### What you need to do
1. In the extract about the St. Jude Memphis to Peoria Run, which motorhome was Amy assigned to in 1994?
2. Continue the account of Amy and the St. Jude Memphis to Peoria Run, starting after its last sentence.

### Extract
[Start of section]

Of the 31,000 or so annual fundraising events for St. Jude, it stands out not just for the millions it raises but the lengths its participants go to show their love for the cause — running, relay-style, the 465 miles from Memphis to Peoria, over four days in the heat of summer.
She was from near Peoria, had been treated at the St. Jude affiliate clinic in Peoria, and so there was home area pride. She’d also met some of the runners, going back to her first treatment for ALL, and she never forgot their words.
So many of them came up and said, ‘I’m running for you. I’m running in honor of you.’ I’m thinking, you don’t know me. Why would you do this for me? Put yourself through that, for me? And I was just so inspired, just by their heart, their generosity, and the fact that they believed in St. Jude and loved the St. Jude kids so much that they were willing to do this grueling event.
And I just said, you know what? I want to do this someday. I want to, No. 1, be healthy enough that I can. But then I want to be able to be that inspiration for others. I want to be able to give back and say thank you to the hospital.
In 1994, at 16, Amy made her St. Jude Memphis to Peoria Run debut — allowing for the fact that she was still being treated for her relapse. She couldn’t run, of course. She couldn’t spend four days on the road. But she could join some of the runners for a stretch of the event — “They let me tag along, kind of just to be a little mascot, if you will,” is how she puts it.
She was assigned to the “Blue 2” motorhome with “the Jones boys,” two veterans of the run — Gene, a long-time cross country coach in the Peoria area, and his 20-year-old son Ryan.
“I remember the trip, as we were riding down to Memphis that year (before the long run back to Peoria), talking with this young lady, who was just a few years younger than me,” Ryan said, “listening to her experiences at St. Jude and what she went through. I was just amazed at the strength this young lady had.”
They became “acquaintances” — Ryan’s word — running into each other every year during the Memphis to Peoria Run. Hey, how are you doing? What’s going on with you? See you next year.
Because these things take time. Journeys always do. And then …
“It was eight years later,” Ryan said, “that we ran into each other at” – wait for it, wait for it — “a St. Jude event. It was a volunteer appreciation dinner. I was done with college. She was done with college. We struck up the usual conversation.

[End of section]

### Supplied entries
[Start of section]

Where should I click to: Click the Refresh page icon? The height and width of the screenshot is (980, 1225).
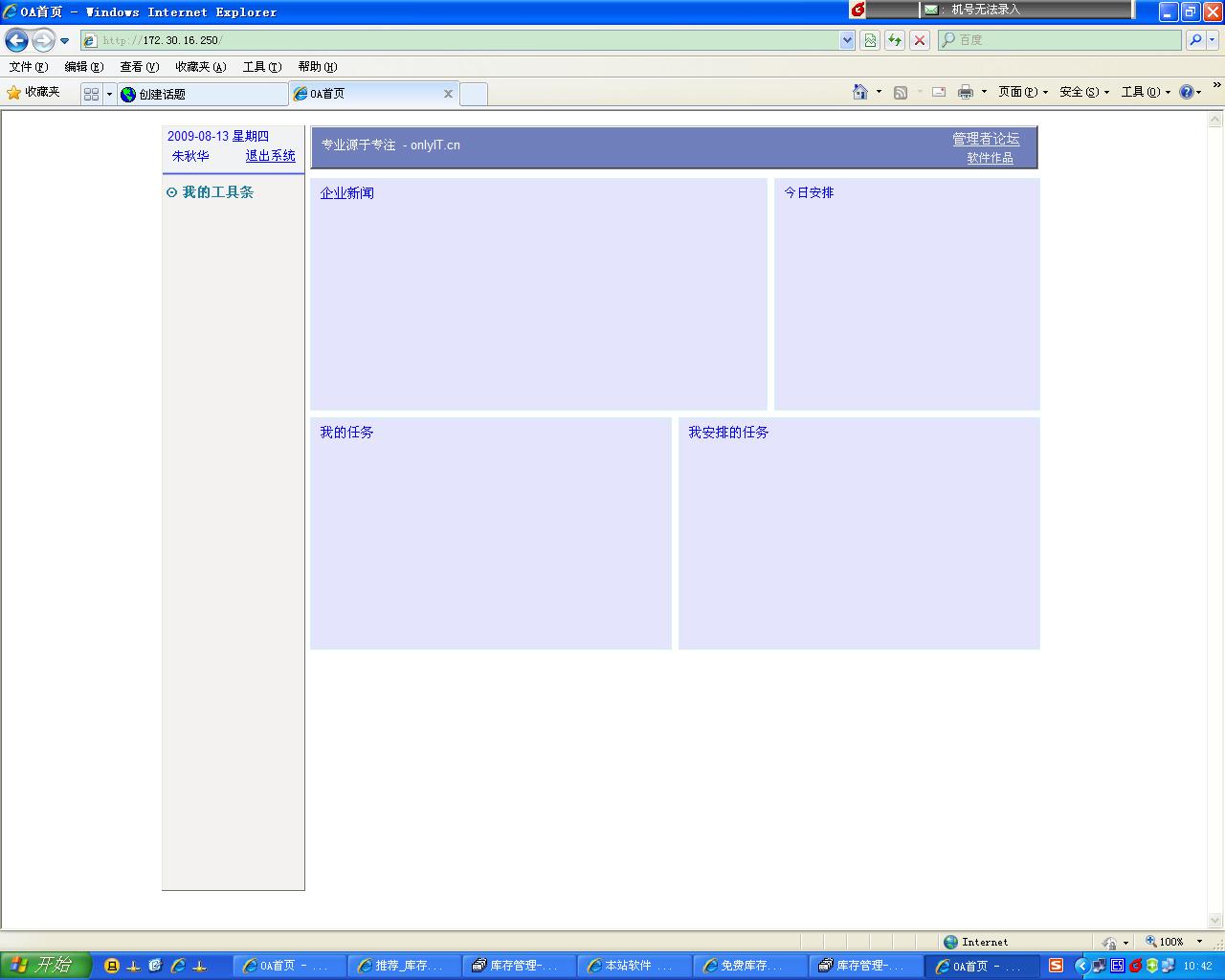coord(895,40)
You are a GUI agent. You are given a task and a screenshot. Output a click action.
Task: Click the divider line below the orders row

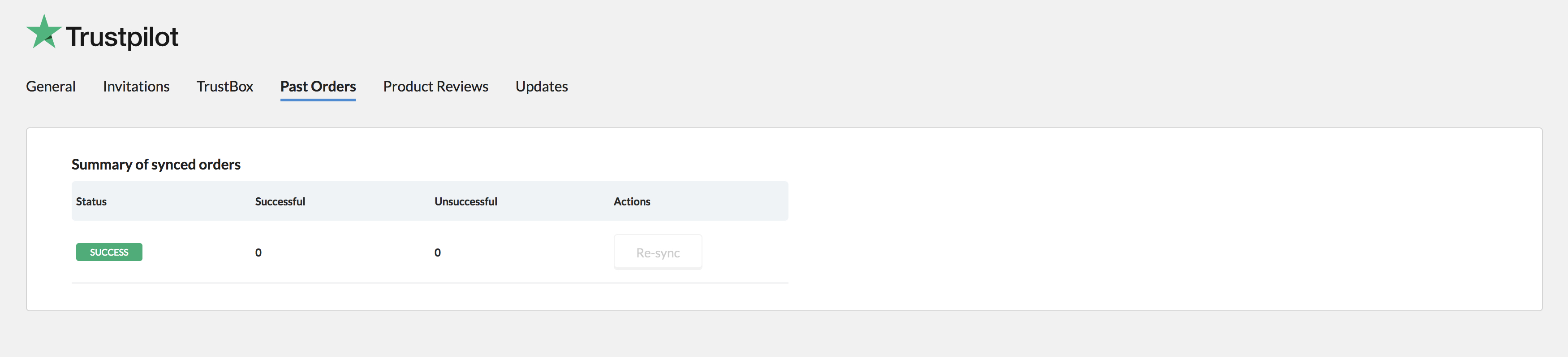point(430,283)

[End of section]

### Exercise results
1. The "Blue 2" motorhome.

2.
“ … but that night we kept talking.”
Amy and Ryan Jones are just weeks from celebrating their 17th wedding anniversary. They have two children, Carter, 12, and Emerson, who was adopted from Bulgaria, 7.
It’s this normal, stereotypical, you know, mom, dad, two kids…
We don’t have a white picket fence — well, actually, we kind of do have a white fence.
A gift of family
Ryan is looking forward to his 30th consecutive St. Jude Memphis to Peoria Run in 2021. But of course he doesn’t have to leave home, much less walk out past that white fence, to be reminded of the cause and all it means. He only has to look around the kitchen table.
“Without St. Jude, Amy wouldn’t be here. We wouldn’t have this family,” he said. “That gift that St. Jude gave her, we never want to take for granted. The greatest thing I love to watch is her and the kids together, because that’s all she ever wanted out of life. That just makes my heard swell.”
Amy, 43, revels in it all. Motherhood. Packing school lunches. The Parent Teacher Organization.
And now, the cause that’s so close to her heart has become her career. She’s joined ALSAC, the fundraising and awareness organization for St. Jude, in a role for which she’s uniquely qualified — telling her own story, the story of a young girl, her dream of an ordinary life, and the extraordinary journey she took to get there.
I mean, it’s not flashy, it’s not showy. There’s no stars, you know, my name’s not in neon, but it’s been like everything I could have ever wanted as far as a life. Because it’s just, it’s that normalcy, you know, that I craved for so long.